Senate Bill 315, commonly known as the Farm Act of 2019, was the latest of these types of bills which generally provide relief and protection to the agricultural industry. Under current leadership, farm bills have been used to prop up Smithfield Foods, which owns 90% of the state’s hog farms. 2019’s farm bill was no exception.

Section 10 of Senate Bill 315 made confidential certain Soil and Water Conservation Commission documents which were previously public. Smithfield has been the target of a raft of federal nuisance lawsuits in recent years, with plaintiffs winning millions of dollars of damages against them, in part by using the kinds of records this bill now hides from public view. Transparency is crucial to protecting public health.

  • “According to a 2009 environmental sociology text, at the industry’s peak, millions of gallons of hog waste entered the state’s eastern waterways every week.” 
  • Floods from Hurricane Floyd (1999), Hurricane Matthew (2016), and Hurricane Florence (2018) caused hog waste lagoons to overflow into North Carolina waterways, further exacerbating the issue.  
  • New lagoons must be built with clay liners, but loose regulations allow lagoons without liners to remain in operation, letting noxious gases, heavy metals, and pathogens to seep into the groundwater. During floods, farmers empty the slurry onto nearby fields that eventually wash into our waterways.

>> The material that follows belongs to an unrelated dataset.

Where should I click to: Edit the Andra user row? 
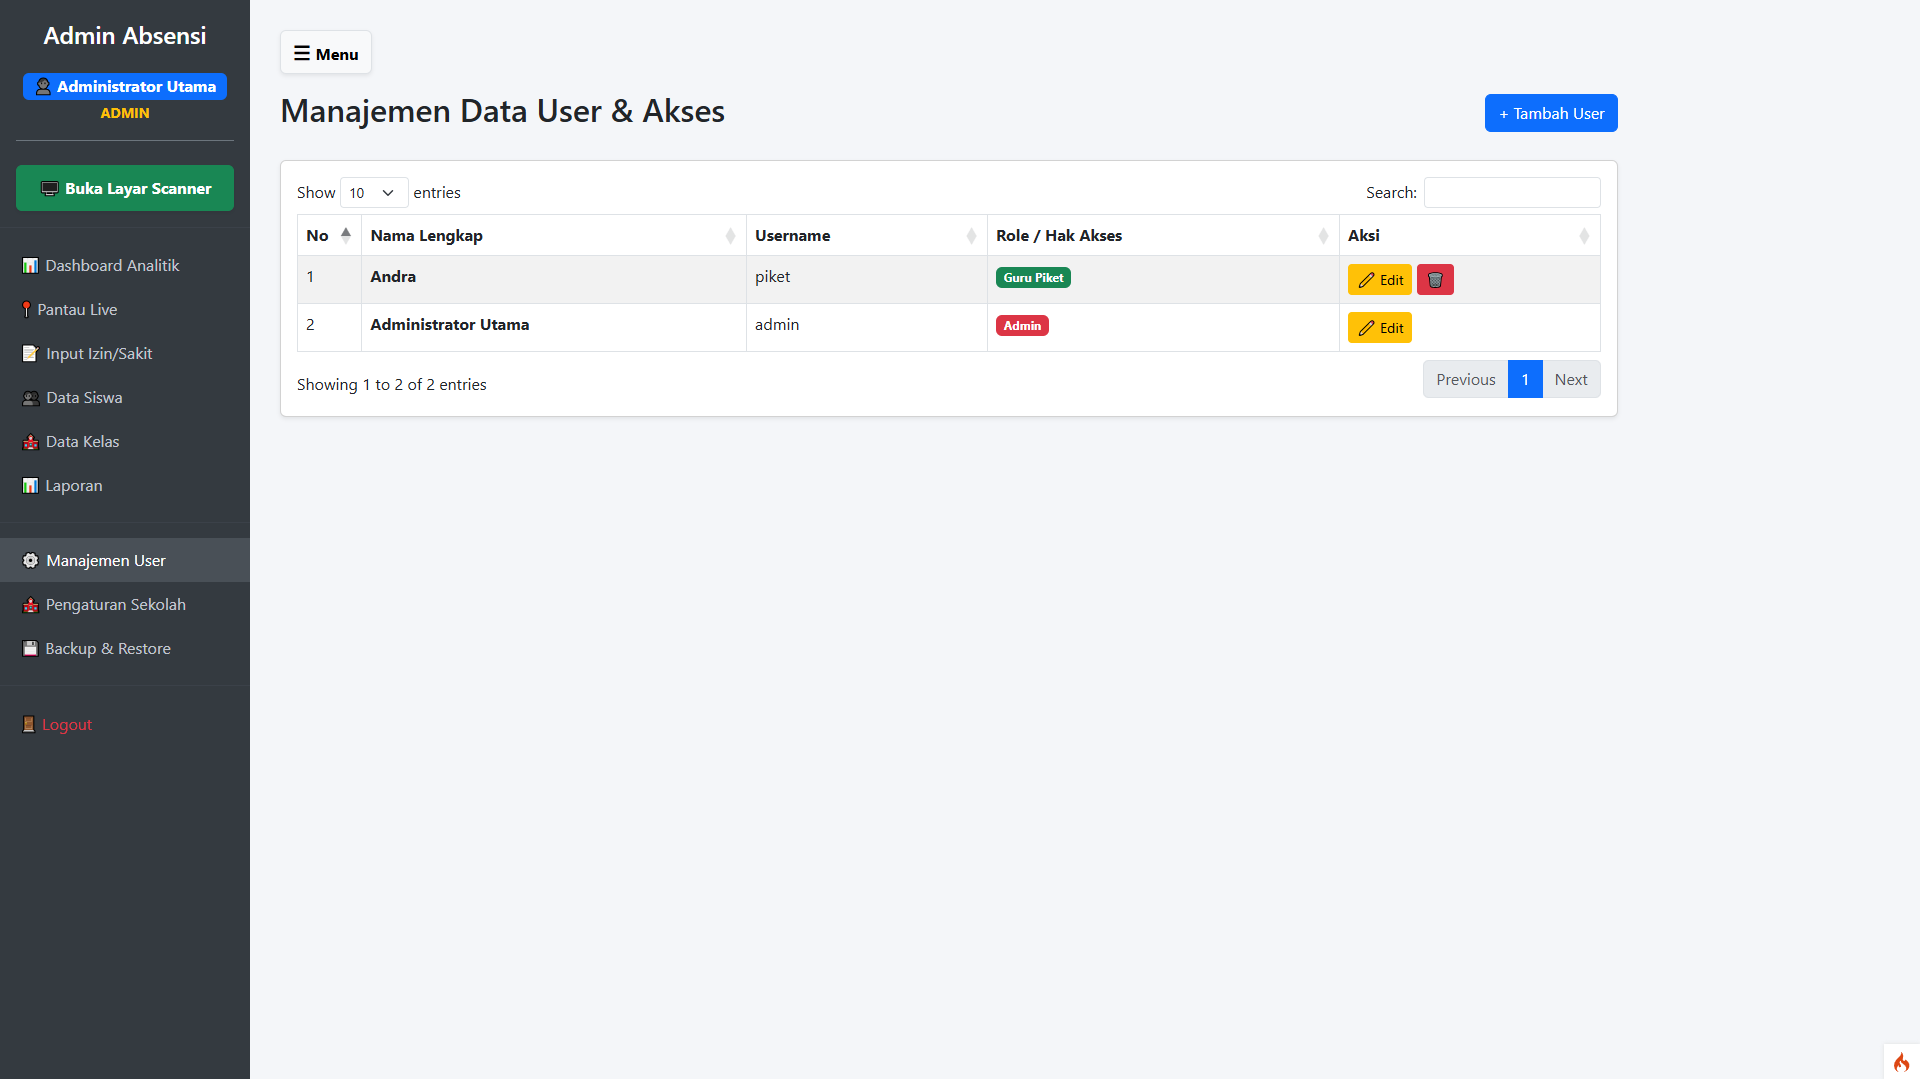point(1379,280)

In 1997, the state put a moratorium on issuing permits for the construction, expansion, or modification of hog farms that use old, polluting open waste lagoon and sprayfield waste disposal systems. Although well-intentioned, exemptions in the policy led to 73 new, 25 expanded, and four reactivated hog farms in North Carolina over the next 10 years, while existing lagoons remained in operation and continued overflowing. Despite a 2007 bill to extend the ban for two years and to call for legislative study of new manure-handling technologies, North Carolina hog farms continue to predominantly use spray fields and open hog lagoons to store waste.

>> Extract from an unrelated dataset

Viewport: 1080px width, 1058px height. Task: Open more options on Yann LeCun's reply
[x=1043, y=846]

Section 11 of Senate Bill 315 allows permits for modifying those waste operations as long as they do not expand their hog production capacity. This loophole essentially permits existing hog farms to skirt the 1997 and 2007 moratoriums by not improving their waste management systems.

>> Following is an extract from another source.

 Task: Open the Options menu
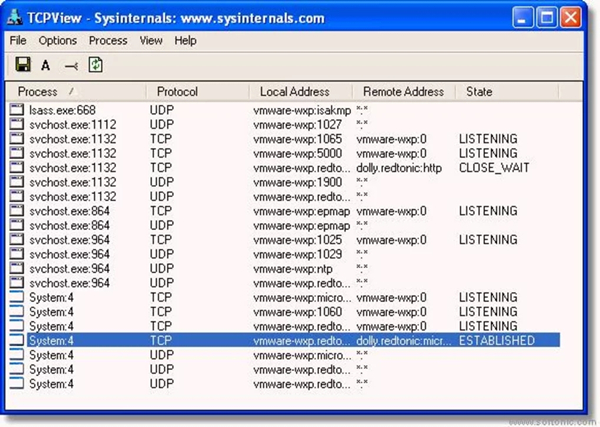click(57, 41)
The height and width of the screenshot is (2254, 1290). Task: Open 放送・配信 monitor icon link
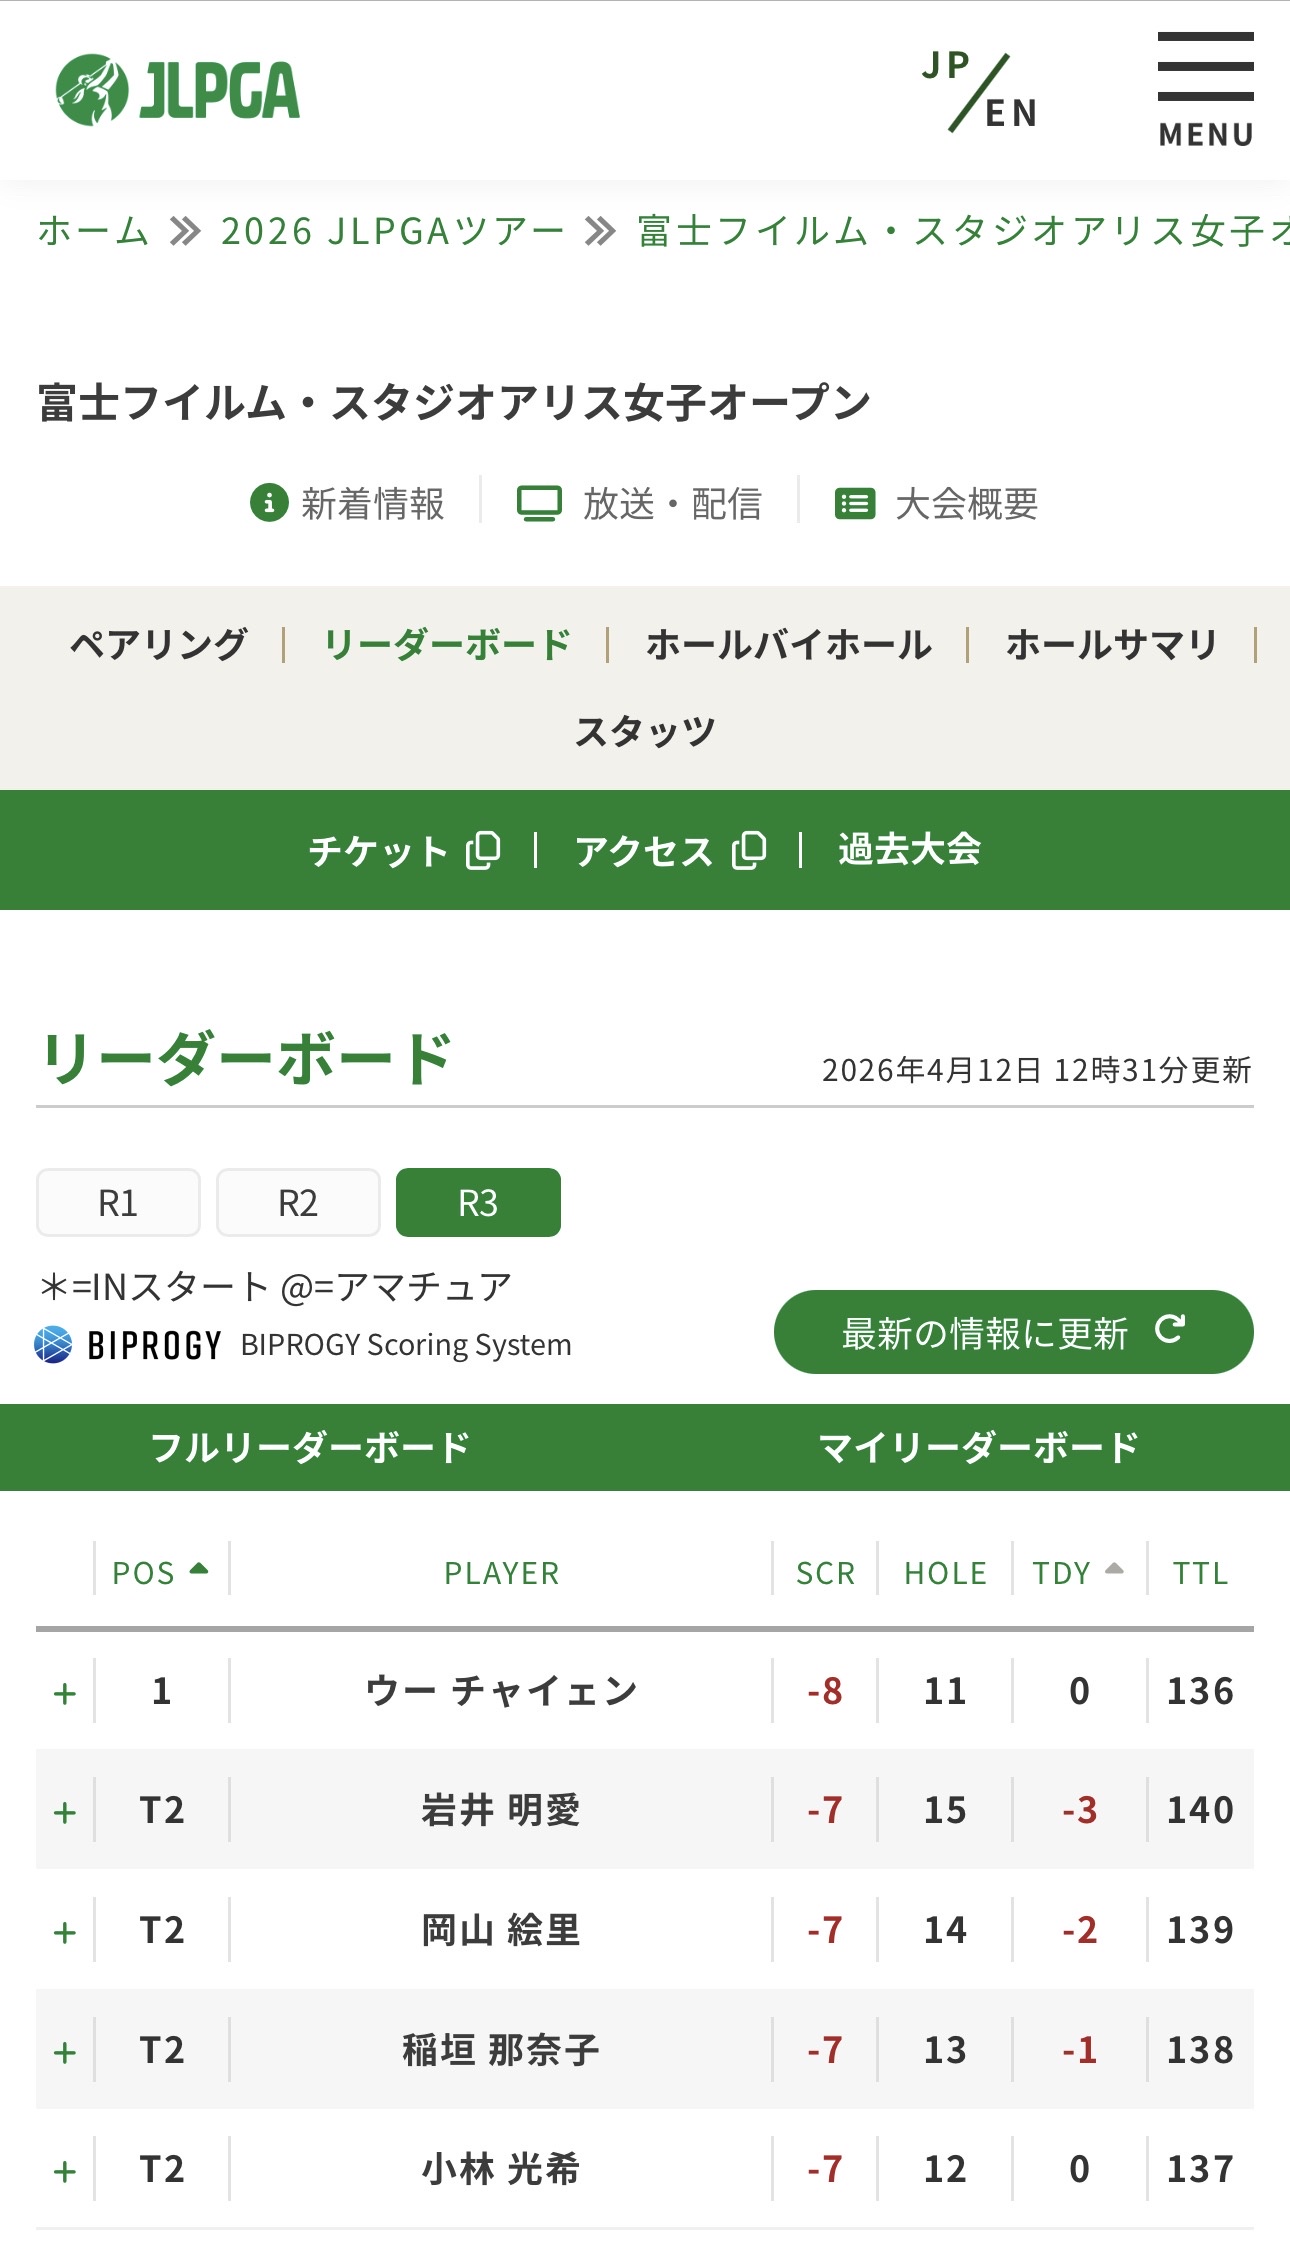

Ultimately, we had concerns about this bill because of Sections 10 and 11, but we understood the need for legislators to support other provisions in the bill that help farmers, and did not oppose its final passage. After a year of amendments, the bill passed its second conference report on June 3, 2020, in the House (86-34), June 4, 2020, in the Senate (39-9), and was signed by Gov. Cooper on June 12, 2020.